Risiken bei zu früher Implantation

Besonders bei der Nichtanlage in der Oberkiefer-Front (es fehlen ein oder mehrere bleibende Zähne) ist der Druck von Seiten der Kinder und Eltern möglichst frühzeitig zu implantieren (künstliche Titanwurzeln zum Befestigen von Kronen) sehr groß. Sind die Milchzähne nicht mehr vorhanden, stören hauptsächlich in der Pubertät die Zahnlücken. Mit herausnehmbaren Prothesen kann selten ein ästhetisch befriedigendes Ergebnis erreicht werden.
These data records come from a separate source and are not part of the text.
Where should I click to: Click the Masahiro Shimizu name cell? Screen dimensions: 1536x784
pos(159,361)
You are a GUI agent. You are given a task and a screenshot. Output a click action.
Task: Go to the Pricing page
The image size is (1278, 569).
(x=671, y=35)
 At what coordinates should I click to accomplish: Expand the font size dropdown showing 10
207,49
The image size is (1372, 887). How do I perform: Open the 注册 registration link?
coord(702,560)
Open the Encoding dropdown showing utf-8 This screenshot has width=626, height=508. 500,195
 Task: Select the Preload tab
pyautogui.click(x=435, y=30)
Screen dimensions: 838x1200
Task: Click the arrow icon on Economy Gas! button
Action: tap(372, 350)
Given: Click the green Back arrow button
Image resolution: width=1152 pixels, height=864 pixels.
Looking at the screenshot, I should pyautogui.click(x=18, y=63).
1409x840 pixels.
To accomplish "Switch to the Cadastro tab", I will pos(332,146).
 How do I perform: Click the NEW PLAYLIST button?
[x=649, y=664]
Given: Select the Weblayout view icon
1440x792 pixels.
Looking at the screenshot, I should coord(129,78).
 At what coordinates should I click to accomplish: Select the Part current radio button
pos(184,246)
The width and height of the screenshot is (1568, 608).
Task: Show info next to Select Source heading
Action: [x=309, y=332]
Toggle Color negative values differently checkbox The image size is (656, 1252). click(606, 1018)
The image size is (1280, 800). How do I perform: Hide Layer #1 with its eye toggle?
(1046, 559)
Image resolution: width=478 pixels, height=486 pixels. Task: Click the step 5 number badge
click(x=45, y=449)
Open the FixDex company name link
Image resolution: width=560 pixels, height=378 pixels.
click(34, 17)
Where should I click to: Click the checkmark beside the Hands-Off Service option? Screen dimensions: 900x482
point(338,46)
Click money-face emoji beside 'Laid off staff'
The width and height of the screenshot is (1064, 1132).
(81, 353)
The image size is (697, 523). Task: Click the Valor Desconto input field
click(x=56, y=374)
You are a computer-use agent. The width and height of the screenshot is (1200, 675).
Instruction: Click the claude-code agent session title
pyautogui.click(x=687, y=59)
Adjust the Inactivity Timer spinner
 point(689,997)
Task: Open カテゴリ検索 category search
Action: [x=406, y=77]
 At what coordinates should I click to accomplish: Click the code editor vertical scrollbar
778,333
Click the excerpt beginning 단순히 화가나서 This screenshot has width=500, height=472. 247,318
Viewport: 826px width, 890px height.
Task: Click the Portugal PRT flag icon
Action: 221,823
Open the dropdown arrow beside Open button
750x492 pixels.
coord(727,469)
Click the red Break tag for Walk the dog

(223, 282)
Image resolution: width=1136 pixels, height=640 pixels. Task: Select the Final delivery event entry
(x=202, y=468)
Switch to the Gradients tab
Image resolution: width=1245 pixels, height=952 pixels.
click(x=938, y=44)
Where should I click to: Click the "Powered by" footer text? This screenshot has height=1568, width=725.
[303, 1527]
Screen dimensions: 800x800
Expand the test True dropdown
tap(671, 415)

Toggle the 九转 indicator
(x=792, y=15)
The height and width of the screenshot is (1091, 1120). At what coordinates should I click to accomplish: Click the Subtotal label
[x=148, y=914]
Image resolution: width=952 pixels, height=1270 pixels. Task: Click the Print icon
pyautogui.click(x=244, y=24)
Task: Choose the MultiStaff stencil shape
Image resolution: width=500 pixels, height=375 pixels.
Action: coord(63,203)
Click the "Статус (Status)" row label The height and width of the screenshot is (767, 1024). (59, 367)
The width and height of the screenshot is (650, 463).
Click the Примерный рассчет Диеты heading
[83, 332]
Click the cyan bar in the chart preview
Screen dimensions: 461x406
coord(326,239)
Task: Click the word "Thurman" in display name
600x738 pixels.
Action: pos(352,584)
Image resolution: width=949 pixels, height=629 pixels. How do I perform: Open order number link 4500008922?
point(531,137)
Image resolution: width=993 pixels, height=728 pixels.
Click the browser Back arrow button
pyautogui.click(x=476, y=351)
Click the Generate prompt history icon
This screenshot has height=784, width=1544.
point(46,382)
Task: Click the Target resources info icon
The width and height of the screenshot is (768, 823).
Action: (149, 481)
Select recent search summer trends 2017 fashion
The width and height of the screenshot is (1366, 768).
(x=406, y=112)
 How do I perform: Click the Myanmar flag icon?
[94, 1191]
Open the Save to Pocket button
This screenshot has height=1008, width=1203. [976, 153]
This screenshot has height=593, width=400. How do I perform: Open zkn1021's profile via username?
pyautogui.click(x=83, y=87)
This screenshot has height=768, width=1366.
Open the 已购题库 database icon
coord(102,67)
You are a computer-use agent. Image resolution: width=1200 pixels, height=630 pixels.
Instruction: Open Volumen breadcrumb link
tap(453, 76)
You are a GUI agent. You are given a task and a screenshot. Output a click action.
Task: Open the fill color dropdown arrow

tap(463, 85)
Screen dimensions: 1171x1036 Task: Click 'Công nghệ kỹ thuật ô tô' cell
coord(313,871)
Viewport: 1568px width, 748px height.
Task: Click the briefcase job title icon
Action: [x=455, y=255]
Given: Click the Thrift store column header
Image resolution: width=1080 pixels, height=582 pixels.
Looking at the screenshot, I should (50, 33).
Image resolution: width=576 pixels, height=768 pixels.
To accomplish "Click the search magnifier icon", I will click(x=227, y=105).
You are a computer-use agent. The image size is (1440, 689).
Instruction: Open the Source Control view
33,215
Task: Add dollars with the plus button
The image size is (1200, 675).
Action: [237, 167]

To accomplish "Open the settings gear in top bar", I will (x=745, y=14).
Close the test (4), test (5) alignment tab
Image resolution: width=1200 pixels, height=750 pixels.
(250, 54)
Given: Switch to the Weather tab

Abschluss des Knochenwachstums

Galt bis vor kurzem das Knochenwachstum des Oberkiefers mit 15-16 Jahren als abgeschlossen, haben heute neueste Untersuchungen ergeben, dass erst nach dem 20. Lebensjahr mit Sicherheit davon ausgegangen werden kann. Das bedeutet, dass der Knochen an der Stelle der Implantatinsertion nicht mehr weiter wächst.

Therapeutische Alternativen

Nach dem Abschluss des Knochenwachstums erscheint die Krone auf dem Implantat deutlich zu kurz. Häufig kann dieses Defizit durch die Verankerung einer deutlich größeren Keramikkrone ausgeglichen werden.